Click on the questions to read the responses in Erik's own words.

  • How did you first hear about Baird?

    "Actually, I interviewed with Baird right out of college. I graduated from the University of Wisconsin-Eau Claire in 1983 with a bachelor’s degree in business management. I knew a Financial Advisor at Baird in Janesville, and through him I got to interview with John Wood, who managed the Janesville branch and would eventually become a mentor of mine. What’s funny is that John didn’t hire me then – he told me to 'go do something for three years and then come back.'

    "So I went to Regal Beloit Corporation, where I worked various jobs in and out of the factory and met some great people. Three years later, I went back to John, and he hired me."

  • What about your mentor was so impressive to you?

    "Even though this was a time when brokers would work on commission, John still acted as an investment advisor and financial planner. The commission was always second to making sure his clients were well cared for. As I was building my practice, that’s something I tried to bring to my clients as well."

  • How has your career progressed since then?

    "I was learning a lot from John and the other Janesville Financial Advisors, and he gave me the opportunity to run the branch at a fairly young age. As the firm continued to grow and my own practice developed, I was asked to manage a few other branches, including the two Madison offices and one in Rockford. Finally, Mike Schroeder, our current PWM president, asked me to come run the Milwaukee market. Leaving Janesville was tough, but my family and I made the move to Milwaukee, and four years later I transitioned to Executive Director for Baird’s Private Wealth Management business.

    "In looking back, I can tell you that I benefited a lot in my career from being in the right place at the right time, and I met some tremendous role models at Baird. John Mabee, who was a regional director at the time, was fair, hard-working and always willing to pass on the credit – he helped me become a pretty good recruiter. Fred Kasten, who served as president of Baird during the stock market crash of 1987, was always very wise and caring. And Paul Purcell, our former Chairman and CEO who engineered our move back toward employee ownership – you could not have asked for a more inspirational leader and role model. These are all qualities I try to pass along to the next generation of advisors."

  • In your opinion, what unique business changes do Financial Advisors face today?

    "I would say the biggest change has been the evolution of the business from a stockbroker / transactional model to what advisors are today, which is a more of a financial planner / life coach model. Business today is not as much about the actual buying and selling of stocks as it is managing the bigger picture – estate planning, tax planning, generational planning.
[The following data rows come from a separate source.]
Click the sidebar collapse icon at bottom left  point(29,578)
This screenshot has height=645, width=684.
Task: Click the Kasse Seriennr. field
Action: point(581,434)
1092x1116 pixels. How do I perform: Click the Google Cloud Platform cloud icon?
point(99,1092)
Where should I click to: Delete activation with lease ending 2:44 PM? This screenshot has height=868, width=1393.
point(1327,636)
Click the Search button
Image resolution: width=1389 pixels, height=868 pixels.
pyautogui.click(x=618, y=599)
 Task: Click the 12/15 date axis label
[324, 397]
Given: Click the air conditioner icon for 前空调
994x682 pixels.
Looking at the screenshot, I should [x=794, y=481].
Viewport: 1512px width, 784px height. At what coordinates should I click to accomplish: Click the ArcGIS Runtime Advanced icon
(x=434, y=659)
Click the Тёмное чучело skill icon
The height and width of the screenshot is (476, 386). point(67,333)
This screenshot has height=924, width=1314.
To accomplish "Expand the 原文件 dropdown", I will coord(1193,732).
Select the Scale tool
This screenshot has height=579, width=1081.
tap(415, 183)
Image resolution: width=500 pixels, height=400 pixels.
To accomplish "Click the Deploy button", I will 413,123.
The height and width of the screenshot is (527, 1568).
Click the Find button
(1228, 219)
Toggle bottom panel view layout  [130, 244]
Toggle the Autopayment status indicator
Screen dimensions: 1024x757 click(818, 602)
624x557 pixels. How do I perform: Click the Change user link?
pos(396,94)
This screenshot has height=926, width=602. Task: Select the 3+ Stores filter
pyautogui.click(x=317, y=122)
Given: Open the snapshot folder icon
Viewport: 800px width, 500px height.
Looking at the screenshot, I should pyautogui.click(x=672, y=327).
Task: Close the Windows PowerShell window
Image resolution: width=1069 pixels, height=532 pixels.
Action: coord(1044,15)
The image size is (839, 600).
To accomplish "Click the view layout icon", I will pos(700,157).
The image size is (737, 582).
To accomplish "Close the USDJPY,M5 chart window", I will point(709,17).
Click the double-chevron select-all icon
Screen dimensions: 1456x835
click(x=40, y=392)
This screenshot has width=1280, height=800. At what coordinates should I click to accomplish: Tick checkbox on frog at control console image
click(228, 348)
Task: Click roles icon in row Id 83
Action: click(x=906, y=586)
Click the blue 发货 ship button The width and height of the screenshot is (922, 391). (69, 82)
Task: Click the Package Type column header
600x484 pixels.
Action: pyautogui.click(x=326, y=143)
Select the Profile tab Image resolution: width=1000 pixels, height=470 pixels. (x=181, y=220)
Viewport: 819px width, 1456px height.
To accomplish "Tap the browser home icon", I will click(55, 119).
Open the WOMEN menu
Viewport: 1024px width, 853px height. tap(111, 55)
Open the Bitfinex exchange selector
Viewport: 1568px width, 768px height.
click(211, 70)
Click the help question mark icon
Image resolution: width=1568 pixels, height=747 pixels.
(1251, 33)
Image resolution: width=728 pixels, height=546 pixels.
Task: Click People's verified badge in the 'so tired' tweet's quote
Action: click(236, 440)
    "I think that’s been a big part of Baird’s success too. While we’re conservative in our financial approach, when trends within the industry align with our clients-first philosophy, we tend to end up ahead of the curve compared to competitors, whether that’s holistic planning, developing advisor teams or broadening the diversity of financial advice."

  • You mentioned employee ownership before – why is that important for an advisor considering Baird?

    "Because we’re employee-owned, it’s just us and our clients – there’s no risk of outside shareholders coming in and influencing the business decisions we make. Our relationship with the field is a good example of that. We don’t have layers of bureaucracy like other firms do – at Baird, we value that connection with the field, because our advisors’ voices influence the direction of the business. It’s why most of our managing directors still have clients, and the ones who don’t are typically involved in key projects like recruiting or business growth that keeps them connected.

    "The fact that we’re also privately owned keeps the advisors and executive team rowing in the same direction. It really creates that sense of partnership."

  • What is the best advice you've ever received?

    "'You owe it to young people to give them feedback – whether they want it or not.' When I think back over my career, there were countless times when I had a senior advisor or executive reach out and steer me in a better direction, whether as a Financial Advisor or as a person. We owe the next generation our time and attention if we're to leave this place better than we found it."

“When trends within the industry align with our clients-first philosophy, we tend to end up ahead of the curve.”